SHORT PROBLEM:
Copy the lines below word for word, but omit the pictures from your copy.

RECORDS PROVIDED:
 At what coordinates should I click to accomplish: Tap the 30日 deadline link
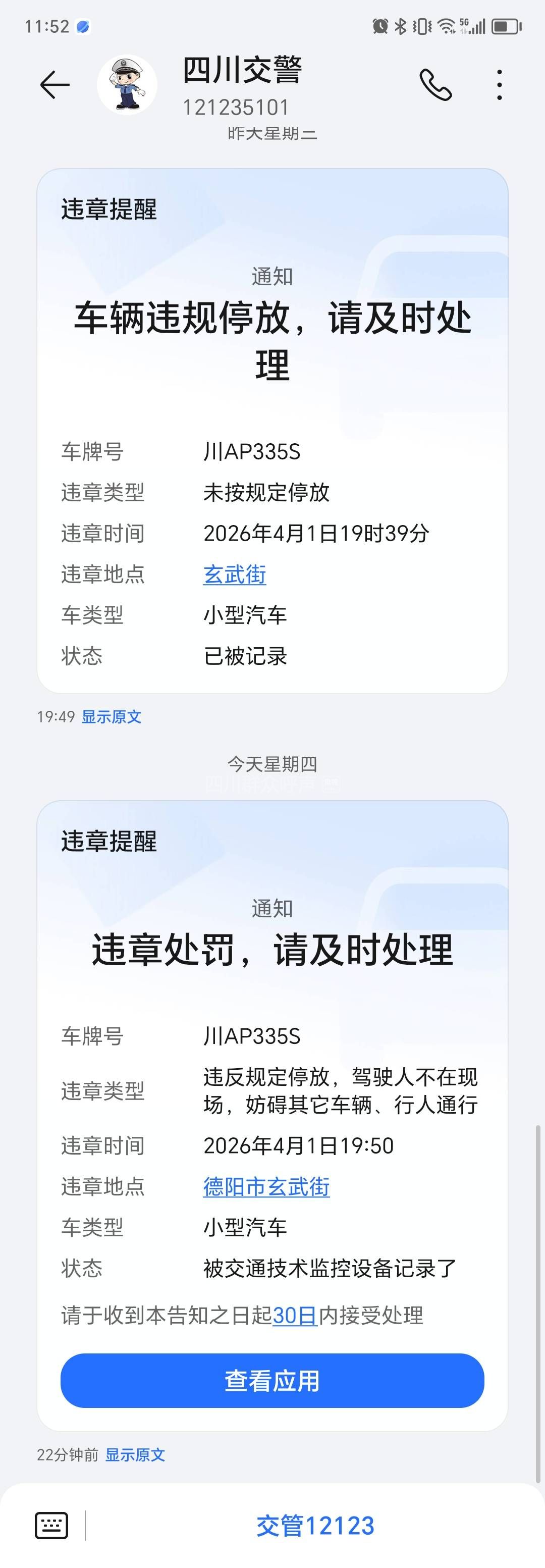295,1315
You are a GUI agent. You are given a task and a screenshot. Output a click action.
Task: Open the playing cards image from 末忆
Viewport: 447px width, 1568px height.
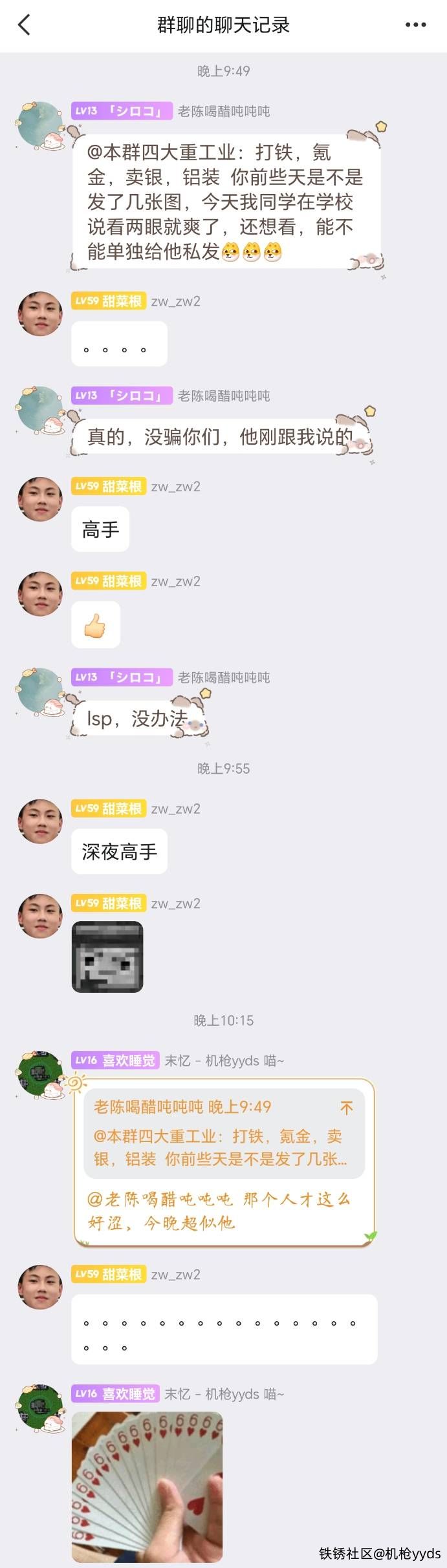click(147, 1487)
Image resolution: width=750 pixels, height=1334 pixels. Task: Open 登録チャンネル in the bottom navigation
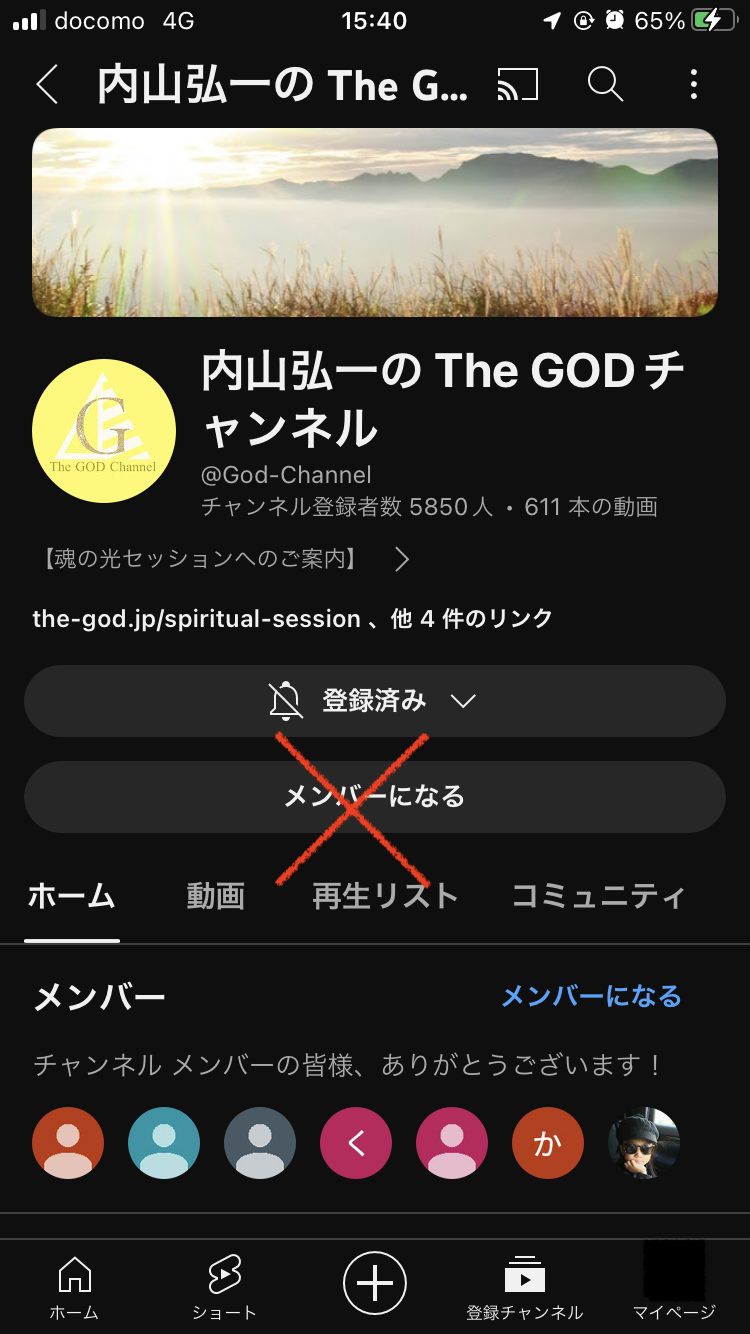[x=524, y=1288]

ANSWER FOR THIS EXERCISE:
 At what coordinates should I click to accomplish: Tap the 30日 deadline link
295,1315
You are a GUI agent. You are given a task and a screenshot. Output a click action.
Task: Open the playing cards image from 末忆
Viewport: 447px width, 1568px height.
click(147, 1487)
Image resolution: width=750 pixels, height=1334 pixels. Task: Open 登録チャンネル in the bottom navigation
[x=524, y=1288]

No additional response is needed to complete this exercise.